Section "ServerLayout"
  Identifier     "X.org Configured"
  Screen      0  "AMD"
  Inactive "nvidia"
  Option "AllowNVIDIAGPUScreens"
EndSection

Section "Device"
     Identifier "AMD"
     Driver "amdgpu"
     BusID  "PCI:05:0:0"
     Option "DRI" "3"
     Option "TearFree" "true"
EndSection

Section "Screen"
    Identifier "AMD"
    Device "AMD"
EndSection

Section "Device"
    Identifier  "nvidia"
    Driver      "nvidia"
    Option "AllowEmptyInitialConfiguration"
    BusID       "PCI:01:0:0"
EndSection

Section "Screen"
    Identifier "nvidia"
    Device "nvidia"
EndSection

Section "ServerFlags"
    Option "IgnoreABI" "1"
EndSection

Of course, as I already mentioned, I cannot get external HDMI displays working with this mode even though they should, but they do work if you use an Xorg configuration that sets up the Nvidia GPU as the primary display:

Section "ServerLayout"
    Identifier "layout"
    Screen 0 "nvidia"
    Inactive "AMD"
EndSection

Section "Device"
    Identifier  "nvidia"
    Driver      "nvidia"
    BusID       "PCI:01:0:0"
EndSection

Section "Screen"
    Identifier "nvidia"
    Device "nvidia"
EndSection

Section "Device"
    Identifier  "AMD"
    Driver      "amdgpu"
    BusID       "PCI:05:0:0"
    Option "DRI" "3"
    Option "TearFree" "true"
EndSection

Section "Screen"
    Identifier "AMD"
    Device "amdgpu"
EndSection

But changing manually between the two is too cumbersome, for solving that I created two custom scripts that I linked to the desktop (keep in mind they require superuser access to work, I used KDE’s kdesu in the desktop shortcut, you could use pkexec in GNOME since gksu was brilliantly removed with GNOME 3).

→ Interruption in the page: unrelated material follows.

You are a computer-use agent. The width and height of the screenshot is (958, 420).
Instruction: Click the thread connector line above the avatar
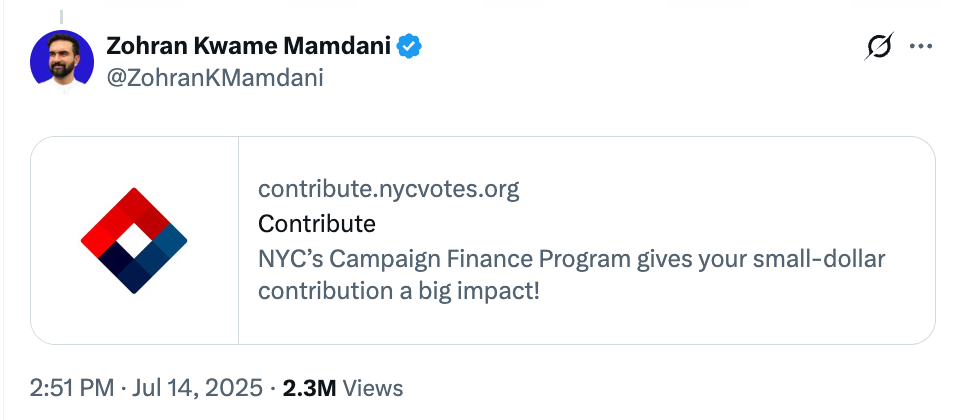(61, 17)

This script for using Hybrid mode:

#!/bin/bash

sudo mv /usr/share/X11/xorg.conf.d/09-optimus-nvidia.conf /usr/share/X11/xorg.conf.d/09-optimus-nvidia.conf.bak
sudo mv /usr/share/X11/xorg.conf.d/09-optimus-hybrid.conf.bak /usr/share/X11/xorg.conf.d/09-optimus-hybrid.conf

And this one for using only the Nvidia GPU (HDMI working):

#!/bin/bash

sudo mv /usr/share/X11/xorg.conf.d/09-optimus-hybrid.conf /usr/share/X11/xorg.conf.d/09-optimus-hybrid.conf.bak
sudo mv /usr/share/X11/xorg.conf.d/09-optimus-nvidia.conf.bak /usr/share/X11/xorg.conf.d/09-optimus-nvidia.conf

After executing those scripts you reboot and you are done.